● QUOTED PASSAGE
"I dream of a hard and brutal mysticism in which the naked self merges with the nonhuman world and somehow survives...Paradox and bedrock."-Edward Abbey

10 December 2013

Relative Balmy

The full implications of how cold it had been hit me around six-thirty in the morning when I was letting the hounds out, thus answering the gnawing metaphysical question of our time. There was no wind and my weather station stated it was positive sixteen out. I found this pleasant.

Of course, the day before, horrific gales lashed our Sahel at sustained speeds of between fifteen and twenty miles per hour. I'd rather not discuss the gusts. It was type of wind, which was that of icy talons and surgically sharpened blades; ripping and cutting through any kind of armor as though it was wet paper. The ambient air temperature hovered at a paltry eight or nine above, with a wind chill of minus ten to fifteen. There are very few times I might say it was miserable up here, but the day before was one of them.

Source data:
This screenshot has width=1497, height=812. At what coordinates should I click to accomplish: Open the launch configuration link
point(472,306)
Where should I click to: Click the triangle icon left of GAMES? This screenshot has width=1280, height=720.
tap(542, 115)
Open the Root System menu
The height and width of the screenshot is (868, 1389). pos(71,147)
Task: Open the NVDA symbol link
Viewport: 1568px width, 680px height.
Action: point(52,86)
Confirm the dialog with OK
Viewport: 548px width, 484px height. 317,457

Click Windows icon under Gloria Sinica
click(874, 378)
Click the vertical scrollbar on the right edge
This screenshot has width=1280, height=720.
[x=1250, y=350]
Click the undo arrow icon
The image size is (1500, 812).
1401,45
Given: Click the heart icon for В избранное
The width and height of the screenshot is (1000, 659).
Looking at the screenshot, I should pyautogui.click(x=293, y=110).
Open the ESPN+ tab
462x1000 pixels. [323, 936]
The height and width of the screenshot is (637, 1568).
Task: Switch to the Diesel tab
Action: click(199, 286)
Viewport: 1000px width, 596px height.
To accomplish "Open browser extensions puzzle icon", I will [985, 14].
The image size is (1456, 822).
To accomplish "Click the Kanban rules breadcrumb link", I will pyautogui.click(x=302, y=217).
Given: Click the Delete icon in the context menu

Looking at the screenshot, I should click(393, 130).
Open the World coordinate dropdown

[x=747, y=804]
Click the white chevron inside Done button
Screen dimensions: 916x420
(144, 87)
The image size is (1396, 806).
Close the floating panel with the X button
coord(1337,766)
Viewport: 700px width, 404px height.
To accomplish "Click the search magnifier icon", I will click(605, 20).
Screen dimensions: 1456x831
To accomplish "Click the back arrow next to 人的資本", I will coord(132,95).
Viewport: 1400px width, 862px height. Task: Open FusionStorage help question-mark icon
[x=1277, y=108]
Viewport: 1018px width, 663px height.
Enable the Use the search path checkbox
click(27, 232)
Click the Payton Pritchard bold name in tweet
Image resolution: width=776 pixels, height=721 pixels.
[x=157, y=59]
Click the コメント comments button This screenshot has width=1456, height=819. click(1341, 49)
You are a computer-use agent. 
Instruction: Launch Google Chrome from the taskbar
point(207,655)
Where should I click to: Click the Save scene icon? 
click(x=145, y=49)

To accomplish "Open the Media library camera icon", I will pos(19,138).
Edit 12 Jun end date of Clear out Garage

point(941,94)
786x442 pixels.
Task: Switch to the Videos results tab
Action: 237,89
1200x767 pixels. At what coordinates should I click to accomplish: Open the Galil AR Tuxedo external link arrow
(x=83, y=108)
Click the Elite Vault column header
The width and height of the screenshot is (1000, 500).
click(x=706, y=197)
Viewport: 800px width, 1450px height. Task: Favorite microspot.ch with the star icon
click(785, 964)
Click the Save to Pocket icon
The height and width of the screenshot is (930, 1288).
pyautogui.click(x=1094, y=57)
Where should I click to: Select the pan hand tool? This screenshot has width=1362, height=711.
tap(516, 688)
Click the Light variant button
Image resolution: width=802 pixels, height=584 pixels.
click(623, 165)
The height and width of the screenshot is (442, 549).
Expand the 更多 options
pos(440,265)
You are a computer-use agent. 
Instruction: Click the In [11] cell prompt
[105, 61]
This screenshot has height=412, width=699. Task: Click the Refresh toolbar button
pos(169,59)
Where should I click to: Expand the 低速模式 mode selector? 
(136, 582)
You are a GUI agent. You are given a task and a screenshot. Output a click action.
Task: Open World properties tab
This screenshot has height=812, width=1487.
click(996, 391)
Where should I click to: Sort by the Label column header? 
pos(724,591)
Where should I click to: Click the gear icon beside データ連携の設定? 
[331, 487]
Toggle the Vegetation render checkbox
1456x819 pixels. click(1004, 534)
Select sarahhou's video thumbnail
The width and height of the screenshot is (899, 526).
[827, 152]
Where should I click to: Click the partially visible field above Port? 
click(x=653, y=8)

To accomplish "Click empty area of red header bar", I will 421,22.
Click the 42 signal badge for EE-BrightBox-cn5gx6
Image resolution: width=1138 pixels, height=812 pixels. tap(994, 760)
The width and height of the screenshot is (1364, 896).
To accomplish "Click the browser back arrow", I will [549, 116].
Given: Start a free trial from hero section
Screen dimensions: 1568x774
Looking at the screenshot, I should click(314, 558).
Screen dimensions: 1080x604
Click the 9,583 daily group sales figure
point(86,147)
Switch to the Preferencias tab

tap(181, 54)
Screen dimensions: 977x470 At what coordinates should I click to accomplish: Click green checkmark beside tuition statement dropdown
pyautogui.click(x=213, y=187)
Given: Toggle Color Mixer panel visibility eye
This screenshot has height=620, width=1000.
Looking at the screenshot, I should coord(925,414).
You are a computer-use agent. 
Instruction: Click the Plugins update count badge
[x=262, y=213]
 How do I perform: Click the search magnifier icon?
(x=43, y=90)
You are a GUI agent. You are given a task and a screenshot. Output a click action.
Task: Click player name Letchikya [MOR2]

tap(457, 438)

● AIM OF THE TASK
Copy out the entire cold-weather post above word for word, from the opening quotation through its final sentence.

● SOLUTION
"I dream of a hard and brutal mysticism in which the naked self merges with the nonhuman world and somehow survives...Paradox and bedrock."-Edward Abbey

10 December 2013

Relative Balmy

The full implications of how cold it had been hit me around six-thirty in the morning when I was letting the hounds out, thus answering the gnawing metaphysical question of our time. There was no wind and my weather station stated it was positive sixteen out. I found this pleasant.

Of course, the day before, horrific gales lashed our Sahel at sustained speeds of between fifteen and twenty miles per hour. I'd rather not discuss the gusts. It was type of wind, which was that of icy talons and surgically sharpened blades; ripping and cutting through any kind of armor as though it was wet paper. The ambient air temperature hovered at a paltry eight or nine above, with a wind chill of minus ten to fifteen. There are very few times I might say it was miserable up here, but the day before was one of them.